The cyber security challenge – and how to address it

From the rise of remote working and cloud computing to the dawning revolution in generative AI, we live in an increasingly digital world. This new world clearly brings enormous social and economic benefits, as new technologies drive innovation and growth. But as our dependence on digital technologies deepens, so too do the associated cyber risks, which are becoming an increasingly challenging and urgent cause for concern.

Indeed, nearly 40 percent of experts surveyed for the World Economic Forum’s Global Risks Report 2024 consider cyberattacks to be a “paramount risk” with the potential to trigger a material crisis soon. As a result, cyberattacks ranked among the top five global threats in the report’s analysis of the current risk landscape.

The disruptive impact and financial costs of cyberattacks are already evident. Last year, ransomware payments reached a record-breaking USD 1.1 billion, with attackers deploying increasingly sophisticated methods to break into computer systems. Looking ahead, the global cost of cybercrime is projected to increase to nearly USD 24 trillion by 2027, up from USD 8.5 trillion in 2022 – without factoring in the huge global costs of non-malicious cyber events such as the recent CrowdStrike outage.

The speed and scale of the growth in cyber threats is outpacing the ability of traditional insurance and risk management strategies to fully mitigate them. The insurance industry, with its long track record of fostering and safeguarding economic prosperity, clearly has a critical role to play. Its products can help by both transferring cyber risk and incentivizing businesses to build cyber resilience. It is therefore no surprise that the cyber insurance market is experiencing powerful growth: the market was estimated at USD 14 billion gross written premium (GWP) last year and is projected to more than double by 2027.

However, despite this steep upward curve, a substantial cyber risk protection gap persists. Indeed, the chasm between insured losses and economic losses due to cyberattacks is estimated to be USD 0.9 trillion. This staggering gap in cyber risk protection demands an urgent response.
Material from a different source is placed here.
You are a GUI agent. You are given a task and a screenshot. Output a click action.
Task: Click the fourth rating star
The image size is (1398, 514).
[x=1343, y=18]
The scale and ubiquity of cyber risks mean that some are inevitably unquantifiable and considered uninsurable. It is here that the role of the public sector in building cyber resilience is key, so that public-private partnerships can sustain the market and protect the economy as potentially catastrophic cyber incidents arise.
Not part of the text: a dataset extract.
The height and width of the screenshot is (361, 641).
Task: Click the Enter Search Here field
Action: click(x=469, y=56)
Public sector interventions already help to address the potential impacts of natural disasters, nuclear risk and terrorism. Cyber risk is now considered comparable to these risks and demands a similar public-private approach. The work of the U.S. Cybersecurity & Infrastructure Security Agency (CISA) to share U.S. government data about how best to defend against cyber incidents and the EU’s Digital Operational Resilience Act, which requires businesses to introduce robust processes to manage and mitigate ICT risk, are two examples of how public sector involvement, in partnership with insurers, can build resilient frameworks for managing potentially catastrophic cyber risks.
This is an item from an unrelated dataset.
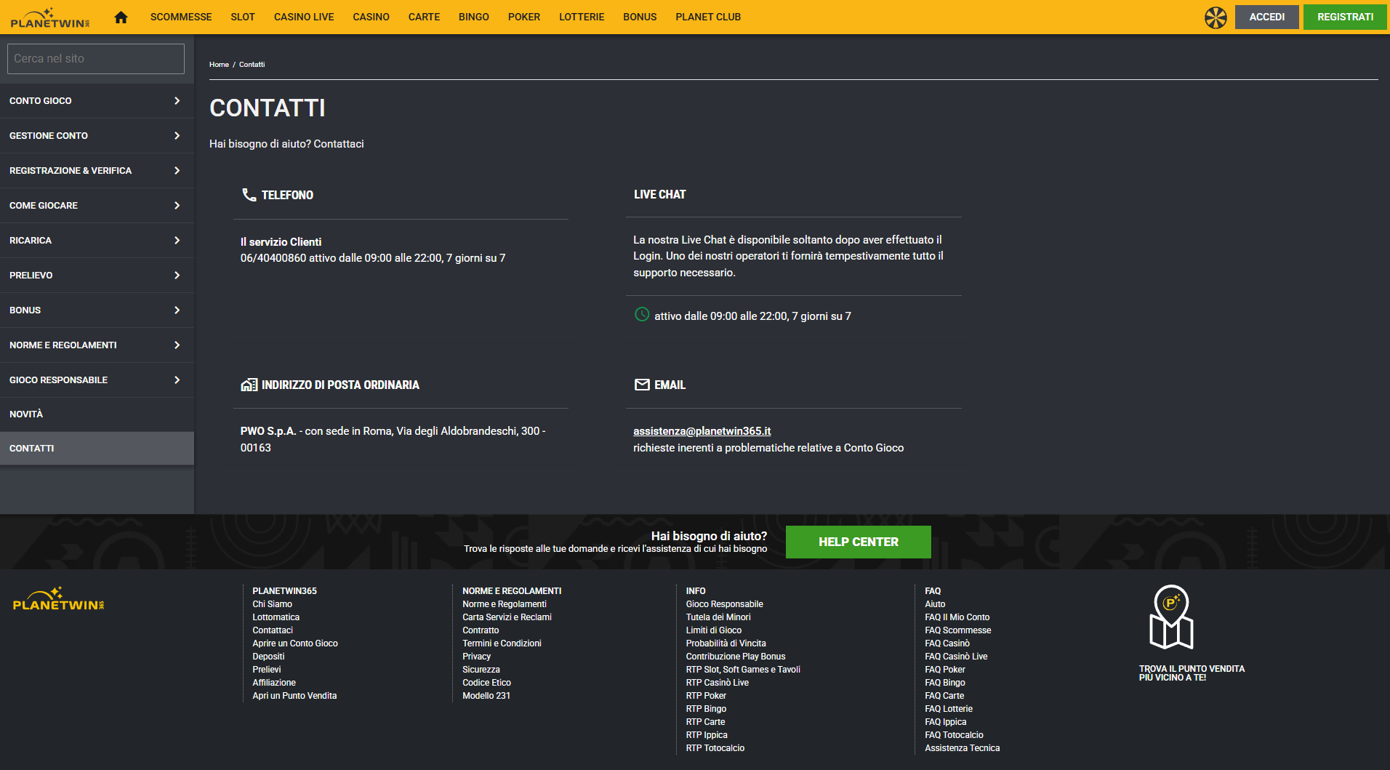
Task: Click the round wheel icon beside Accedi
Action: 1215,17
Alongside cyber risk management and mitigation, a third shared goal of the public sector and insurance industry is to build cyber resilience. How can this be achieved? First, we must work together to raise awareness and foster digital maturity, for example by incentivizing and sharing best practices in cyber hygiene. Second, insurers can help the significant proportion of businesses who are currently uninsured and underinsured. Simplifying elements of the insurance procurement process, providing holistic solutions and supporting public-private partnerships can all help to meet cyber risk challenges. Third, building a common framework for collating and sharing cyber loss and insurance data should help brokers, insurers and government agencies to analyze larger pools of aggregated data and thereby provide more valuable insights and recommendations.

Given the scale of the threat, coordinated action both within organizations and across sectors is needed to build resilience to this fast-evolving risk.